_Given problem_
Copy the listing below verbatim, from its first line through the line containing "Action: coord(416,61)", including that line.

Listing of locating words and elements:
● ● ● ● ● ● ●
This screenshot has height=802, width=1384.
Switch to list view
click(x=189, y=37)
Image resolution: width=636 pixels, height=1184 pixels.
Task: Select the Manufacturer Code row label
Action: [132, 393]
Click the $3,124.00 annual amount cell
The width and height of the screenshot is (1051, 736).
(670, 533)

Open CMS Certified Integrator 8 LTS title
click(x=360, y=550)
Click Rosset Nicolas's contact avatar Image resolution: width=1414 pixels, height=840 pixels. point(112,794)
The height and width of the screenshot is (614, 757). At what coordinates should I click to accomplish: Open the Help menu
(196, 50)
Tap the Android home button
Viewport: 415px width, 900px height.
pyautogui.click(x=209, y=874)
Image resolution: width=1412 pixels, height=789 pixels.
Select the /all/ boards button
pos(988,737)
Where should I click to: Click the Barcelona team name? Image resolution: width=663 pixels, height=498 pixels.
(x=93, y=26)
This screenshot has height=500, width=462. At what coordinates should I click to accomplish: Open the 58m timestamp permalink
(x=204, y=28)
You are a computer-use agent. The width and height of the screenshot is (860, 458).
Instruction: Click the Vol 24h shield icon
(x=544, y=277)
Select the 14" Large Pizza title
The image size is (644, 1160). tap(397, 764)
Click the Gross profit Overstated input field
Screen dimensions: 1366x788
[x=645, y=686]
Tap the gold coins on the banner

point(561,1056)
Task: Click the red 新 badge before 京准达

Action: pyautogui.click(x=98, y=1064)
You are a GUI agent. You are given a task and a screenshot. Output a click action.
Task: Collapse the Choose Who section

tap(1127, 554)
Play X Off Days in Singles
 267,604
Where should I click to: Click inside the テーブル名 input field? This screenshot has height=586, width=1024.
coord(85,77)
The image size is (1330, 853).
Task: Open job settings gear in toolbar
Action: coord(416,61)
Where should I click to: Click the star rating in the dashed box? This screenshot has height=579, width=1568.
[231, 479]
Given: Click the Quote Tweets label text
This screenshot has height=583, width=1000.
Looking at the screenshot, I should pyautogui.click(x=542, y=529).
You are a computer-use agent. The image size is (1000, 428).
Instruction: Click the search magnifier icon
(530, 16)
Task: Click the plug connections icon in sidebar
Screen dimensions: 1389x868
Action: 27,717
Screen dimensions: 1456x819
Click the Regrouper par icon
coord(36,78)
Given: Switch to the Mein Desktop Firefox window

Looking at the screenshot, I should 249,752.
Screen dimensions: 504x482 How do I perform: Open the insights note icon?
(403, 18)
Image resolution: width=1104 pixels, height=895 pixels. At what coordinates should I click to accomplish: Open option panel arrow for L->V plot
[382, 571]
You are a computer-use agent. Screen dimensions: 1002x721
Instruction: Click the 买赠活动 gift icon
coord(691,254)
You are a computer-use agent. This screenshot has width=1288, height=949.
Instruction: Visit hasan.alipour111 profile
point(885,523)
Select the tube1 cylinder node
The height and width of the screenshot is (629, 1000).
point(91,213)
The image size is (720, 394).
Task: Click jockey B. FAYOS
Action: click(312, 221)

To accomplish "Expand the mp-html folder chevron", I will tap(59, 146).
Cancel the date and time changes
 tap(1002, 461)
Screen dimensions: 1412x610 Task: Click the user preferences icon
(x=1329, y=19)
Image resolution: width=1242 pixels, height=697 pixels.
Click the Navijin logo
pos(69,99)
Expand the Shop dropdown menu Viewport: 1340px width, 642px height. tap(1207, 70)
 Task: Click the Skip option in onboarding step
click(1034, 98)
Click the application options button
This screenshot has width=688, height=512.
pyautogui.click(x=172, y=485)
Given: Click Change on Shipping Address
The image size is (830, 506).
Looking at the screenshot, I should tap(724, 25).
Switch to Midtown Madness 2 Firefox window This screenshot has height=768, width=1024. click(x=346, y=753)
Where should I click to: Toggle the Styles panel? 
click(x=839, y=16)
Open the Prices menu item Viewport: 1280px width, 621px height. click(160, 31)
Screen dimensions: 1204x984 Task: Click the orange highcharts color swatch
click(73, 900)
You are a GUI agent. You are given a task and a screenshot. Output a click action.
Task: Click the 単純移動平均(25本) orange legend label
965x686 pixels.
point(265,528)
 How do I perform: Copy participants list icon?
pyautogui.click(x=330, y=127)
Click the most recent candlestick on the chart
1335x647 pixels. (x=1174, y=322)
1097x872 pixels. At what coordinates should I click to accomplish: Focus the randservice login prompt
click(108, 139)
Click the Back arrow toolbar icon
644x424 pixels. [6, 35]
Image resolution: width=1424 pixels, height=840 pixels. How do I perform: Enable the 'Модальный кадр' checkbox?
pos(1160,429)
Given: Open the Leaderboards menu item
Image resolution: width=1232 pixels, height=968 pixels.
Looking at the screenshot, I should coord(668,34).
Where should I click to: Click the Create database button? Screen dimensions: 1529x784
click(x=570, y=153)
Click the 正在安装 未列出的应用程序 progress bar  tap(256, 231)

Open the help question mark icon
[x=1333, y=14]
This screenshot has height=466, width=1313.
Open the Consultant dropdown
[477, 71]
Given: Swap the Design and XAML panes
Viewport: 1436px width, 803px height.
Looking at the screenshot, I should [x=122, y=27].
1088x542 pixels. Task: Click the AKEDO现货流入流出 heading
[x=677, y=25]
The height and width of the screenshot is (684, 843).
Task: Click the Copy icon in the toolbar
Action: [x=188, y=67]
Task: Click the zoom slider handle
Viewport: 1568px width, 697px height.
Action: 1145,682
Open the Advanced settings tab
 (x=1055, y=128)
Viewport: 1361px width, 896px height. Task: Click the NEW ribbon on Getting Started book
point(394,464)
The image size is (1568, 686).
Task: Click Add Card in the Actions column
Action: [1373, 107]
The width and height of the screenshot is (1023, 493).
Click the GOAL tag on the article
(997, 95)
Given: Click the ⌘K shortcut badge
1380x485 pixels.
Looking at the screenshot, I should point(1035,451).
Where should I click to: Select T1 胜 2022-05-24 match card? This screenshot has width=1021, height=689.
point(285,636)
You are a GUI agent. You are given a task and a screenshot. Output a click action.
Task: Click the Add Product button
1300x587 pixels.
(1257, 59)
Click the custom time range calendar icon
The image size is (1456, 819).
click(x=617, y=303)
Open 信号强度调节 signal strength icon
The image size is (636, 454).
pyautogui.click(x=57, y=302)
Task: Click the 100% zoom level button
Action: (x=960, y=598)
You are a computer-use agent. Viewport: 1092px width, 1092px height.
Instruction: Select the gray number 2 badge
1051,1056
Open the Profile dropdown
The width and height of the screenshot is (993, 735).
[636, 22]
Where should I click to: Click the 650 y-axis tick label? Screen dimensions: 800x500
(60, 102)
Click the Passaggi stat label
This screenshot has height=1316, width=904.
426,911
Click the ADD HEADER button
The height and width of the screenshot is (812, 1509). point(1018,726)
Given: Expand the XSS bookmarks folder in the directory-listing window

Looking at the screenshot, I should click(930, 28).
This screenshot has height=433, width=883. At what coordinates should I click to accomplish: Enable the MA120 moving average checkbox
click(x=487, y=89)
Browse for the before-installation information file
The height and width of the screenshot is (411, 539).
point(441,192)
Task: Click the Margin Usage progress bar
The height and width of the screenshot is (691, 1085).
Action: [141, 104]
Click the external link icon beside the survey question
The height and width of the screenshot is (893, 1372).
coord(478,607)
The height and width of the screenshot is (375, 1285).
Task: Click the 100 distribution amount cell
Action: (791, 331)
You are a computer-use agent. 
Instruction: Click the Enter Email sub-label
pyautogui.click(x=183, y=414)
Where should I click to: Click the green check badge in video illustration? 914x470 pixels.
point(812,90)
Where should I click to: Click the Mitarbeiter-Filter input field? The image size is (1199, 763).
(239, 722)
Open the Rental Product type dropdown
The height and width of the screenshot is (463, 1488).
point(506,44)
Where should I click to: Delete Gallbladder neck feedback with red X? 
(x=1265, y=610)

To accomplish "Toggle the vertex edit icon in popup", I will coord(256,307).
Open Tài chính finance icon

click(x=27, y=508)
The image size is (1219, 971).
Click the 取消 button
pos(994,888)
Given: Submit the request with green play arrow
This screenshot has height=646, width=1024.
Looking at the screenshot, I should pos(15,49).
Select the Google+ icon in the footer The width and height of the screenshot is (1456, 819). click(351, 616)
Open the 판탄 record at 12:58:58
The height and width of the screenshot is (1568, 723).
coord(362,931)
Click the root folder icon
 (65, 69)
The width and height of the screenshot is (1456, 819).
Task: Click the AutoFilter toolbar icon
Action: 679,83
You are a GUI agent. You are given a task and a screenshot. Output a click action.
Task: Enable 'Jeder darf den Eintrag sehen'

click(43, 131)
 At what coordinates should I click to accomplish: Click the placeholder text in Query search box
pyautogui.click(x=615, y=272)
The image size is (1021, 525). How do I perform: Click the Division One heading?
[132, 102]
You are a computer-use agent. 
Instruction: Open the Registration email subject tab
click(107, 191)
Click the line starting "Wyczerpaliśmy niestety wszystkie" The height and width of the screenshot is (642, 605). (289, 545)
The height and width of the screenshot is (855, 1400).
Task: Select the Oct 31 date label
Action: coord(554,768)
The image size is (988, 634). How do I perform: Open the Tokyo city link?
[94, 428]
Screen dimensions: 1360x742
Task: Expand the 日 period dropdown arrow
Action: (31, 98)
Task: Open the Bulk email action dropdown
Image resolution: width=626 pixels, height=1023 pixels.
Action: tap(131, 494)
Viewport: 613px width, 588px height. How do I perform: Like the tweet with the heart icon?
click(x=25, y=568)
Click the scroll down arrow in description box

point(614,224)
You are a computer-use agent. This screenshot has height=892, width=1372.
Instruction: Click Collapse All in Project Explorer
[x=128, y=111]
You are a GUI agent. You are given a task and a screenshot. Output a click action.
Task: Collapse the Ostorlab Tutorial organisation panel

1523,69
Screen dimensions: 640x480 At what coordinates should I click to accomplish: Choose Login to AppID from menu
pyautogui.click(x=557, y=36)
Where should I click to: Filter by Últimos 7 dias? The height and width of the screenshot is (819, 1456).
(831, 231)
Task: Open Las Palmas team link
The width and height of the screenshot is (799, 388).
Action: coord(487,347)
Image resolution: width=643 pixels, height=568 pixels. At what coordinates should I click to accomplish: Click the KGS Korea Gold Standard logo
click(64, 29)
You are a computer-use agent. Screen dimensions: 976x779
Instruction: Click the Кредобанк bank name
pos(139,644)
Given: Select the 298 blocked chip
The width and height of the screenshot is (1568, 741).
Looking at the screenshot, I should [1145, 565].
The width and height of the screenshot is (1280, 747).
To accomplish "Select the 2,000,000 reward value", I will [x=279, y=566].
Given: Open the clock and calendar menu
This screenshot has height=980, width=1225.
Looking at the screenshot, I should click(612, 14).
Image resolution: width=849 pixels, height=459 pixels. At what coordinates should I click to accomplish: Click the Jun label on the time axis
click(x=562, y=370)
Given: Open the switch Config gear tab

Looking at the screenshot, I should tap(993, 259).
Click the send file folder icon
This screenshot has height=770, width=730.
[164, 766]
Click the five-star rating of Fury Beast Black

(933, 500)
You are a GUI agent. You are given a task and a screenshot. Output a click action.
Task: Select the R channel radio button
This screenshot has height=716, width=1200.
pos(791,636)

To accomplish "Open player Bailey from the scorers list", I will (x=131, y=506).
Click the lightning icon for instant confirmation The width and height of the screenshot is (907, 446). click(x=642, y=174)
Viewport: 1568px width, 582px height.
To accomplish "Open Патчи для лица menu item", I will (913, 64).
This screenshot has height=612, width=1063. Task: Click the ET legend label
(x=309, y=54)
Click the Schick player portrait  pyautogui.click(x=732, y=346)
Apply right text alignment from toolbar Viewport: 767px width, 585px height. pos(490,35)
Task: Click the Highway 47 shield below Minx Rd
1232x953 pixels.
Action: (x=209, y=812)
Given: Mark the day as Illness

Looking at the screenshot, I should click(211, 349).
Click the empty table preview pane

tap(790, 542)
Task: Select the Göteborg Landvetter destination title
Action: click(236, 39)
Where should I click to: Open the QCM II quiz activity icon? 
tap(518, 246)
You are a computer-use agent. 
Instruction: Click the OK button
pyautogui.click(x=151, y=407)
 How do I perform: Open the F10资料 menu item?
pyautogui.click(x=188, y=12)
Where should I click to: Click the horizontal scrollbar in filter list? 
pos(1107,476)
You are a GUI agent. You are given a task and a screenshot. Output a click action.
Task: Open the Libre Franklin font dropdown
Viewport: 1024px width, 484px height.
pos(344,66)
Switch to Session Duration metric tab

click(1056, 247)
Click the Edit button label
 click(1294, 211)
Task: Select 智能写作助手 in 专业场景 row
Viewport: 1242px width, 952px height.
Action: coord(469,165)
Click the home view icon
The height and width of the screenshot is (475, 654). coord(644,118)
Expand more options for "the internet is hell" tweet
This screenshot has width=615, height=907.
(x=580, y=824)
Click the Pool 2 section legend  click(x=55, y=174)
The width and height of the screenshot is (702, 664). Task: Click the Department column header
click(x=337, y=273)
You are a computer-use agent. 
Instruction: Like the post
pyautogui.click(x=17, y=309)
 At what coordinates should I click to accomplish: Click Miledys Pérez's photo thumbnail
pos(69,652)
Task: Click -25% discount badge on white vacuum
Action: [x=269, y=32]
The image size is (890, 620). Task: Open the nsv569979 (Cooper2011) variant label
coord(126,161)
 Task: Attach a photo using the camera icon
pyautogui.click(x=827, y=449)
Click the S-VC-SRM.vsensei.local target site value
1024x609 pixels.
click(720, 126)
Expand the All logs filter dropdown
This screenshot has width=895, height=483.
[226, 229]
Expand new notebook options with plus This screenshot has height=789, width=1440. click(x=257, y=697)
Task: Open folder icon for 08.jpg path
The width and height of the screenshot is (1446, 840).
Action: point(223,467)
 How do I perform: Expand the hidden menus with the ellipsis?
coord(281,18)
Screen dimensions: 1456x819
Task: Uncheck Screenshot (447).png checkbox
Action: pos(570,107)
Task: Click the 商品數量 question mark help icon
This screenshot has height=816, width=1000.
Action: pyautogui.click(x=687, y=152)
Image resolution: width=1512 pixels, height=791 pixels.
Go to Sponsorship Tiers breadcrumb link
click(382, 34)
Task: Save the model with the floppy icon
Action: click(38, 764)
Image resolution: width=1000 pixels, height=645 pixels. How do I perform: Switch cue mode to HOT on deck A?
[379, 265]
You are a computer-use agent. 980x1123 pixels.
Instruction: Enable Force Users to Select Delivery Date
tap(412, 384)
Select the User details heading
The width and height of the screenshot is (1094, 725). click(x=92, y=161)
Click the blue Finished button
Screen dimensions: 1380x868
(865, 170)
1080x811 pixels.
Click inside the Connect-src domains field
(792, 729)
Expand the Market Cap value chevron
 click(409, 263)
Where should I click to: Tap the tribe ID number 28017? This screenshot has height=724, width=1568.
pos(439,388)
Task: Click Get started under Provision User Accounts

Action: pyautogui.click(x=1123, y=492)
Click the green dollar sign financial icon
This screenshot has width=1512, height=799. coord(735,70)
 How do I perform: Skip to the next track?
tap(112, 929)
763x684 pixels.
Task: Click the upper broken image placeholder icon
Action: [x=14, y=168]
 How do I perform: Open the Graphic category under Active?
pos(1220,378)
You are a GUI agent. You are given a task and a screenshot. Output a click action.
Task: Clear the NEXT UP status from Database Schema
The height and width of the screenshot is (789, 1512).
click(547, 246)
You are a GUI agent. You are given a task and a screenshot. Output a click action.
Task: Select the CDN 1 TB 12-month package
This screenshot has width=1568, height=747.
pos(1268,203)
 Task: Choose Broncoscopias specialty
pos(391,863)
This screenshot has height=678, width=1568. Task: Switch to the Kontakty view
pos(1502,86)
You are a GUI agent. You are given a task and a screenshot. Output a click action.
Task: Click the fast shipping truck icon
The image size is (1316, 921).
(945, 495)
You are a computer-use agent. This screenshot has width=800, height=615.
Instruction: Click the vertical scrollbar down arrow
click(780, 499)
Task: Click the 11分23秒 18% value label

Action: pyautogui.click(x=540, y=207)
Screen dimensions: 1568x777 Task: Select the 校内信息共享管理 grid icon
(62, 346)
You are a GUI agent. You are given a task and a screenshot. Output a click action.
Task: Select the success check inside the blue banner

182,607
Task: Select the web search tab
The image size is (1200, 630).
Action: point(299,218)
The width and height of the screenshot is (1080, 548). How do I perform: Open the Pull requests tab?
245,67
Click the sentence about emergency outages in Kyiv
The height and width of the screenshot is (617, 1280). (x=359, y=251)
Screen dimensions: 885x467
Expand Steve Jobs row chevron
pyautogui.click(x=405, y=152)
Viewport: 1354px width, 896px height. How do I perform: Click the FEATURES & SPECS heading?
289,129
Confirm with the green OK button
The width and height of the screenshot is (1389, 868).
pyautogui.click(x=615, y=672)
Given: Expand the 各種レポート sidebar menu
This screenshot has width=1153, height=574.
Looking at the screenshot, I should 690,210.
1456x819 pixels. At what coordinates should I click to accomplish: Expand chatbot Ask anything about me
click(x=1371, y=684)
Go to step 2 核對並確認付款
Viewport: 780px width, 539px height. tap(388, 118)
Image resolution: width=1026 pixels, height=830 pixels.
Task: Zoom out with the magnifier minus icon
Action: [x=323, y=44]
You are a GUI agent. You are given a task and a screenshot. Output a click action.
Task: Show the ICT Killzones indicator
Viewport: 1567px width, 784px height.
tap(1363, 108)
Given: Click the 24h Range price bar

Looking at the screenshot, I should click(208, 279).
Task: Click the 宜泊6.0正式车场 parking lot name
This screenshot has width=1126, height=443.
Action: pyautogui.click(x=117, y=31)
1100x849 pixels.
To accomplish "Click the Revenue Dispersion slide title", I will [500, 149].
● ● ● ● ● ● ●
_Finished answer_
This screenshot has height=802, width=1384.
Switch to list view
click(x=189, y=37)
Image resolution: width=636 pixels, height=1184 pixels.
Task: Select the Manufacturer Code row label
Action: [132, 393]
Click the $3,124.00 annual amount cell
The width and height of the screenshot is (1051, 736).
(670, 533)

Open CMS Certified Integrator 8 LTS title
click(x=360, y=550)
Click Rosset Nicolas's contact avatar Image resolution: width=1414 pixels, height=840 pixels. point(112,794)
The height and width of the screenshot is (614, 757). At what coordinates should I click to accomplish: Open the Help menu
(196, 50)
Tap the Android home button
Viewport: 415px width, 900px height.
pyautogui.click(x=209, y=874)
Image resolution: width=1412 pixels, height=789 pixels.
Select the /all/ boards button
pos(988,737)
Where should I click to: Click the Barcelona team name? Image resolution: width=663 pixels, height=498 pixels.
(x=93, y=26)
This screenshot has height=500, width=462. At what coordinates should I click to accomplish: Open the 58m timestamp permalink
(x=204, y=28)
You are a computer-use agent. The width and height of the screenshot is (860, 458).
Instruction: Click the Vol 24h shield icon
(x=544, y=277)
Select the 14" Large Pizza title
The image size is (644, 1160). tap(397, 764)
Click the Gross profit Overstated input field
Screen dimensions: 1366x788
[x=645, y=686]
Tap the gold coins on the banner

point(561,1056)
Task: Click the red 新 badge before 京准达

Action: pyautogui.click(x=98, y=1064)
You are a GUI agent. You are given a task and a screenshot. Output a click action.
Task: Collapse the Choose Who section

tap(1127, 554)
Play X Off Days in Singles
 267,604
Where should I click to: Click inside the テーブル名 input field? This screenshot has height=586, width=1024.
coord(85,77)
The image size is (1330, 853).
Task: Open job settings gear in toolbar
Action: coord(416,61)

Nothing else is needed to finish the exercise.